Similar to the Universal Pattern in American Kenpo, the ATA has a pattern that they use as a teaching tool called the Songahm star.  It is basically lines on the cardinal directions and intermediate directions crossing at the center and connectors drawn along the outside. Form in the series (Songahm, In Wha, Choong Jung, Shim Jun, Jung Yul, Chung San, Sok Bong, Chung Hae and Jhang Soo) trace their foot work pattern (embusen in japanese, I have no ide what it is in korean) along the lines and shapes within the Star without any being duplicated (i.e. following the rectangle formed on the right side, next form follows the right rectangle, next follows the top rectangle, etc).  

The forms, the Songahm star, and the instructor certification program were all copyrighted as a way to ensure that all people who were teaching the ATA curriculum were pointed in the same direction and to provide some level of quality control.  

I can't pretend that I am a supporter of the ATA any more, but I can say that, in their defense, they provide a very well structured curriculum from white belt all the way through the senior black belt ranks.  They also are pretty uniform in how they teach things across the board...i.e every green belt knows the same forms as every other green belt and learned them with the same techniques and almost no variation.

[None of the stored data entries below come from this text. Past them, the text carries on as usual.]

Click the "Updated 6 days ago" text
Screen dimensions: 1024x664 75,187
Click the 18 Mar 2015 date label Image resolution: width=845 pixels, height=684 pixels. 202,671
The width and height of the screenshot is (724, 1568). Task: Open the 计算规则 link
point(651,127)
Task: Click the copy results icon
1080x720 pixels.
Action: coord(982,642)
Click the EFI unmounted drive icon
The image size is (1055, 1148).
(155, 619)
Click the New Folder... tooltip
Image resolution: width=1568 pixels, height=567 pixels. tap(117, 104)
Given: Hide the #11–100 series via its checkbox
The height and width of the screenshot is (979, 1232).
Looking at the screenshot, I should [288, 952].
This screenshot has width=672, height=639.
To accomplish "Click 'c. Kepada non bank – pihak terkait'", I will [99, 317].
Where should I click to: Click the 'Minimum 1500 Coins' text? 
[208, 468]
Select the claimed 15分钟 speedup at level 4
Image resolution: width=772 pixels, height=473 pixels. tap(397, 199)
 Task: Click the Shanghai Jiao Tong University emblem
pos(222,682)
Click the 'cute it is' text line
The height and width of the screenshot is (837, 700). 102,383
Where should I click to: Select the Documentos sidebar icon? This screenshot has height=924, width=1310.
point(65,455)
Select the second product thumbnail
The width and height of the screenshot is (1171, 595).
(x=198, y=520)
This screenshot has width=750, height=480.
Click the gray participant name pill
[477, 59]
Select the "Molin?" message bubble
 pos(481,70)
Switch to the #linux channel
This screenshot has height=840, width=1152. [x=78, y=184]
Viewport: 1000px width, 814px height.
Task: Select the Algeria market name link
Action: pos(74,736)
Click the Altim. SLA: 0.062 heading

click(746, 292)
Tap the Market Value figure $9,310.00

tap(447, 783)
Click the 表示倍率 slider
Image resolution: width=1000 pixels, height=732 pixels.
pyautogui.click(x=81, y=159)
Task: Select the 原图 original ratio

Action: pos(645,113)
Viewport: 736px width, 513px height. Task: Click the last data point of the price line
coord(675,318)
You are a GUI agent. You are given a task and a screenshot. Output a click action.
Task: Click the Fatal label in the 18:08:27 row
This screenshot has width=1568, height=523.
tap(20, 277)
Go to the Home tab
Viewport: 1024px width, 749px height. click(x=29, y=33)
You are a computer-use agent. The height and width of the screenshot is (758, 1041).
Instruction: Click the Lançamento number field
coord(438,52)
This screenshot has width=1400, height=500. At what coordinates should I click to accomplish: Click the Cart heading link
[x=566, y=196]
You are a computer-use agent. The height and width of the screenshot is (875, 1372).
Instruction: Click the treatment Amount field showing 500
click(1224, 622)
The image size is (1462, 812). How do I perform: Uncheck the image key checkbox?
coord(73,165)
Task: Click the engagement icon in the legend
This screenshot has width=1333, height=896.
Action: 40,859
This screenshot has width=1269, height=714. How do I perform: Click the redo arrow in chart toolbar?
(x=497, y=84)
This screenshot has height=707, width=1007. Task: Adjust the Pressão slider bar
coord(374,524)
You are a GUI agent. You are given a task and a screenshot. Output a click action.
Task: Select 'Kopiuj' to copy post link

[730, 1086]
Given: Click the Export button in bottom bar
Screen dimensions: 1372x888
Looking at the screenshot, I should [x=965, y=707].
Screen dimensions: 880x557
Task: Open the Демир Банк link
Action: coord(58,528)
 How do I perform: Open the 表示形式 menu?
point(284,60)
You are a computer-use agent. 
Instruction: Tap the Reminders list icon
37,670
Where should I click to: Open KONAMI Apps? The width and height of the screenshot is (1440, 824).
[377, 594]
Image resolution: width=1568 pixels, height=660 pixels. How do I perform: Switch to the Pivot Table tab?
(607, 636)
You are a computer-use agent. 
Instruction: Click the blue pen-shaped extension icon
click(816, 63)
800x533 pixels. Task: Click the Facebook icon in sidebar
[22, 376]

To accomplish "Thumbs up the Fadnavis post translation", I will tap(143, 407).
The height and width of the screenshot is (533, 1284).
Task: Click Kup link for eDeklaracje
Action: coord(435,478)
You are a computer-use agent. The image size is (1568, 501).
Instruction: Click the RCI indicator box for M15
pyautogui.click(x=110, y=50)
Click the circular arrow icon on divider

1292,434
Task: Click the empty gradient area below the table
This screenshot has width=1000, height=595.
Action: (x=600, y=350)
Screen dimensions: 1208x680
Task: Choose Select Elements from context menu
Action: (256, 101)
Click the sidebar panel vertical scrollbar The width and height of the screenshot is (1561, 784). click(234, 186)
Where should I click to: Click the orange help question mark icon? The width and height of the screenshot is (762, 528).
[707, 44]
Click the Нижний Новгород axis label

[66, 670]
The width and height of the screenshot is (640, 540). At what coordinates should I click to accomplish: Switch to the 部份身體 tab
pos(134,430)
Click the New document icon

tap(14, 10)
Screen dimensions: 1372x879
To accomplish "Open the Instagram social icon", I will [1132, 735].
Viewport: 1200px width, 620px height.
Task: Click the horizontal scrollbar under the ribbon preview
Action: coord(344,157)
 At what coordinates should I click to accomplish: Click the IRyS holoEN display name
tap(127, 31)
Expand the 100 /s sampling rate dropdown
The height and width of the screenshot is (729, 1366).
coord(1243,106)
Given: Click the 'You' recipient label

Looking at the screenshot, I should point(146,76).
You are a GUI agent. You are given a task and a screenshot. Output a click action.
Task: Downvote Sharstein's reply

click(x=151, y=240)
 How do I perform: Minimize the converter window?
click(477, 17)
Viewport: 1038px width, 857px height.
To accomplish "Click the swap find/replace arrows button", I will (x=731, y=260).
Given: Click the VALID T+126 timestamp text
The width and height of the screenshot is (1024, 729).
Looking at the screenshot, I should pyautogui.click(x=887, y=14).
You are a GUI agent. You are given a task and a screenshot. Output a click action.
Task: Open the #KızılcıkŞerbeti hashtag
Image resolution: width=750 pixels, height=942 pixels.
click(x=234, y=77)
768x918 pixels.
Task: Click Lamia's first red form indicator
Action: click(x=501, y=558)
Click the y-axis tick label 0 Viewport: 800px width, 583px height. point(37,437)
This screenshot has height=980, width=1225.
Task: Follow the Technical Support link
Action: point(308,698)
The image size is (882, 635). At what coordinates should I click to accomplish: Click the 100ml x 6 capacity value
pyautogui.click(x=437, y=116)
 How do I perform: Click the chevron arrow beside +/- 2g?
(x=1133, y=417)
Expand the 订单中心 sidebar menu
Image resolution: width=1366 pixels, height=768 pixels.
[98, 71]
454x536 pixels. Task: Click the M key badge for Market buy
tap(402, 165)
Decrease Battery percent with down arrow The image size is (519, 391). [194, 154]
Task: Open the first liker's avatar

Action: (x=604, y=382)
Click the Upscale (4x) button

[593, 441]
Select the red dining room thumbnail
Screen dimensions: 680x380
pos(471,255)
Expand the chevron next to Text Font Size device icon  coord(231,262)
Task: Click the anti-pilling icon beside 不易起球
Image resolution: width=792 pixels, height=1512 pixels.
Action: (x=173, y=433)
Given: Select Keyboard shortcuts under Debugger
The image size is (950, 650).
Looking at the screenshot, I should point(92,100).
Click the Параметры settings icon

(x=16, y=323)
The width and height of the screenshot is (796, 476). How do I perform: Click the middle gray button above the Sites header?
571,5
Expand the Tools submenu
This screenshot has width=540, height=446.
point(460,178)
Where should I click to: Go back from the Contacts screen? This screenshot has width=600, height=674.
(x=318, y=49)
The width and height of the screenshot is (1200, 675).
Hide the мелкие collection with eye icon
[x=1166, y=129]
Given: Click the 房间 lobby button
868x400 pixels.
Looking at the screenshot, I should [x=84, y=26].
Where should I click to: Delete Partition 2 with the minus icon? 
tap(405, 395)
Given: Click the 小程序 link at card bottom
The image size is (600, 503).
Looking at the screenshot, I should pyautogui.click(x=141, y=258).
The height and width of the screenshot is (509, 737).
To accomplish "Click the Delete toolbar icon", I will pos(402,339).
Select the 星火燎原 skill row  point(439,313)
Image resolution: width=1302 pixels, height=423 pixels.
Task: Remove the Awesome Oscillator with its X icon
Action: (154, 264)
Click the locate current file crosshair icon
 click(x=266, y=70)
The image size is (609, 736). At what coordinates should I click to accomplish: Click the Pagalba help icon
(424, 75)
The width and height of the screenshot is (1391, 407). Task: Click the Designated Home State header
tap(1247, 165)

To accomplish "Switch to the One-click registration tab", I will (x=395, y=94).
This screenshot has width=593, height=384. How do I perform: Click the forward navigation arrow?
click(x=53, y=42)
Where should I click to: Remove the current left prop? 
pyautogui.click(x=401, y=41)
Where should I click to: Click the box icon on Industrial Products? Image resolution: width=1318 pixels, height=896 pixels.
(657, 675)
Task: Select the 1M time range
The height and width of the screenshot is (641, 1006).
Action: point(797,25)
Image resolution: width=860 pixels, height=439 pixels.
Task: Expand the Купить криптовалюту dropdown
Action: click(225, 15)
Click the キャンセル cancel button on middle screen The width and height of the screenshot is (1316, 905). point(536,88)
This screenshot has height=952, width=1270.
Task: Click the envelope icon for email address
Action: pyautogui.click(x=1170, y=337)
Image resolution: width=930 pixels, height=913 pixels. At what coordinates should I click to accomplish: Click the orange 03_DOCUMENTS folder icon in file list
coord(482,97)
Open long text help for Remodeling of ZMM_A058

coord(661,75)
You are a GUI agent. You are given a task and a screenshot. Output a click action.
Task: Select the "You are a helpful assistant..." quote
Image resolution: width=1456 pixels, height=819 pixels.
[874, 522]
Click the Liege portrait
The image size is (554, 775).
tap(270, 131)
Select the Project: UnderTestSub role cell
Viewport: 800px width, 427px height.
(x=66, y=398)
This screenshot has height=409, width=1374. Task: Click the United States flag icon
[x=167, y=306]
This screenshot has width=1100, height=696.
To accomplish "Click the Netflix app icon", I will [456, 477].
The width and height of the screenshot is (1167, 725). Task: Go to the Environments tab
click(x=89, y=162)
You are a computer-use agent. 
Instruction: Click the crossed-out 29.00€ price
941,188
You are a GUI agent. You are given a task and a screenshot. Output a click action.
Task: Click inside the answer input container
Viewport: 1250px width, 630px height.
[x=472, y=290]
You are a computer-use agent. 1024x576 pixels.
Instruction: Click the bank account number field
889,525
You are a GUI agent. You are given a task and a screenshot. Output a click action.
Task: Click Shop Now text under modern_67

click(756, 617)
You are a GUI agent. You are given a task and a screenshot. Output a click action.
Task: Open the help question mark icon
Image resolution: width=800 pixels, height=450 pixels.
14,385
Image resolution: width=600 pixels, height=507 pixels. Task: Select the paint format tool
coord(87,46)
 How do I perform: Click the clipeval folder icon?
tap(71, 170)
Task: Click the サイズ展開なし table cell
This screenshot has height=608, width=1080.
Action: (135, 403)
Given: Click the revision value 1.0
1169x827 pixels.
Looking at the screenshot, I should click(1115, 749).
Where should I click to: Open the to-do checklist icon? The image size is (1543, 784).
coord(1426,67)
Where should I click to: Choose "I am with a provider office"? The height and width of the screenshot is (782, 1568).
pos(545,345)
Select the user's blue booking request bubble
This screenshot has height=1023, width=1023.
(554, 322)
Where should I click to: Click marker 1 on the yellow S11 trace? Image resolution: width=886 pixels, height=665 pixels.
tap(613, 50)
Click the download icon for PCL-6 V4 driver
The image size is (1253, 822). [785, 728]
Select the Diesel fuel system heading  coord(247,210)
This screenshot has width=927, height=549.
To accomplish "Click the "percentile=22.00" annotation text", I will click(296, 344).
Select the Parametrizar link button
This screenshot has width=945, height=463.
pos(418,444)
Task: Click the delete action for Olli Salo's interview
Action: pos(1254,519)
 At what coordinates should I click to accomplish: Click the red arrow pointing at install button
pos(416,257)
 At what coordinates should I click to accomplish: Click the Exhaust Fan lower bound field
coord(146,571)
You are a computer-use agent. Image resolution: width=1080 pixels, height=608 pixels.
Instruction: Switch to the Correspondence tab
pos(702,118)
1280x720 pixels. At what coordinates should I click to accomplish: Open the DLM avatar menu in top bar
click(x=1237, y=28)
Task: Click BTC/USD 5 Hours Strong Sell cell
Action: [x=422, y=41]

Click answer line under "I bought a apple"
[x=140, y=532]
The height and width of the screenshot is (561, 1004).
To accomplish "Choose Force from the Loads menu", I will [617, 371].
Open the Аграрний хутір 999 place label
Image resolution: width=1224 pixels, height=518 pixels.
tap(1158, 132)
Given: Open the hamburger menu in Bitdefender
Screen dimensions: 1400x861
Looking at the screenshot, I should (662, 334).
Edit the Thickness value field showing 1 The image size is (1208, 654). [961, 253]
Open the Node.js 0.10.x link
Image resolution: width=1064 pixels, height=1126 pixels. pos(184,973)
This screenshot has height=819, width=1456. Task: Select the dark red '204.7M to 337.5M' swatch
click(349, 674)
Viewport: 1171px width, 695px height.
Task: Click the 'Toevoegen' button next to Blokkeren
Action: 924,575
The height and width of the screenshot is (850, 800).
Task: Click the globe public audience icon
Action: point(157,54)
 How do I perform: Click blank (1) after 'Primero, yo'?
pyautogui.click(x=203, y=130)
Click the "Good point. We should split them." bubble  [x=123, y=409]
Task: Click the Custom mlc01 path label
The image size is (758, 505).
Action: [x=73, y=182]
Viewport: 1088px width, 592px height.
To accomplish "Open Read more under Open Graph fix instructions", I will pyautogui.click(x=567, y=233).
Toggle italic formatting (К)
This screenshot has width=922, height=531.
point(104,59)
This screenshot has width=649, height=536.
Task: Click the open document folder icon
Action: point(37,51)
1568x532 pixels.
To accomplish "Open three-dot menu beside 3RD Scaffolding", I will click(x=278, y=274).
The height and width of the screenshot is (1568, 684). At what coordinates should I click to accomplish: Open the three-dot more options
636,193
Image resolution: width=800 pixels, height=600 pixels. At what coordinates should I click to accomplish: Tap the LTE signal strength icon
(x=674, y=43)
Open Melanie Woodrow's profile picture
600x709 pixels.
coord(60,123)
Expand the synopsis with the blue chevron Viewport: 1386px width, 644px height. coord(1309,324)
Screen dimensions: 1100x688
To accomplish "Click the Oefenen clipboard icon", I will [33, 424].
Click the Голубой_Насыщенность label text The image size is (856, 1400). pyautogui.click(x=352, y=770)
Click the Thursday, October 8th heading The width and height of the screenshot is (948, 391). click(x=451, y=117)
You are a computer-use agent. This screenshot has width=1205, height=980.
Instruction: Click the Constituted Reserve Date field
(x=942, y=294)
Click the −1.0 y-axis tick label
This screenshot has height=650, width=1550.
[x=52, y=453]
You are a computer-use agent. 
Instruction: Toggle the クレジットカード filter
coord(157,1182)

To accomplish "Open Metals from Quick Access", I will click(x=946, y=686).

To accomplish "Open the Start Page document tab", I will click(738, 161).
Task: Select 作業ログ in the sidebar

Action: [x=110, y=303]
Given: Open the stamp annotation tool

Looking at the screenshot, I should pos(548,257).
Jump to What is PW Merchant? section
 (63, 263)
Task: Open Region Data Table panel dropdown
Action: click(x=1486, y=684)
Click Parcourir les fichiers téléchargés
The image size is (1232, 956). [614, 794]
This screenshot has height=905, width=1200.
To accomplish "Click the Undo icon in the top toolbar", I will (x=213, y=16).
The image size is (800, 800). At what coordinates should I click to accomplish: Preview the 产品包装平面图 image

I firmly believe that the ATA today is not what the founder, H.U. Lee, had envisioned.  Although he wanted to grow a large organization designed to uniformly spread his art over the world, I highly doubt that he wanted his name to be attached to something that has become synonomous with 5-year old black belts and karate-day-care centers.


----------



## Baby_Huey (Sep 22, 2008)

Celtic Tiger said:


> Huey!  Good to see you here!!  I assume you're the same Huey from another TKD site.
> 
> Daniel



Yes sir, the one and the same, I'm on a couple of sites now just don't post regular as I do the site you are talking about.


----------



## terryl965 (Sep 22, 2008)

Question if they are copywritten then why are they all over youtube would that not be infringment or something.:erg:


----------



## MBuzzy (Sep 22, 2008)

terryl965 said:


> Question if they are copywritten then why are they all over youtube would that not be infringment or something.:erg:



It seems to me that their proliferation would be much more tightly controlled if it were an issue.  Although, if people are not making a profit off of it, I don't suppose that there would be a basis for a court case.


----------



## dancingalone (Sep 23, 2008)

> They also are pretty uniform in how they teach things across the board...i.e every green belt knows the same forms as every other green belt and learned them with the same techniques and almost no variation.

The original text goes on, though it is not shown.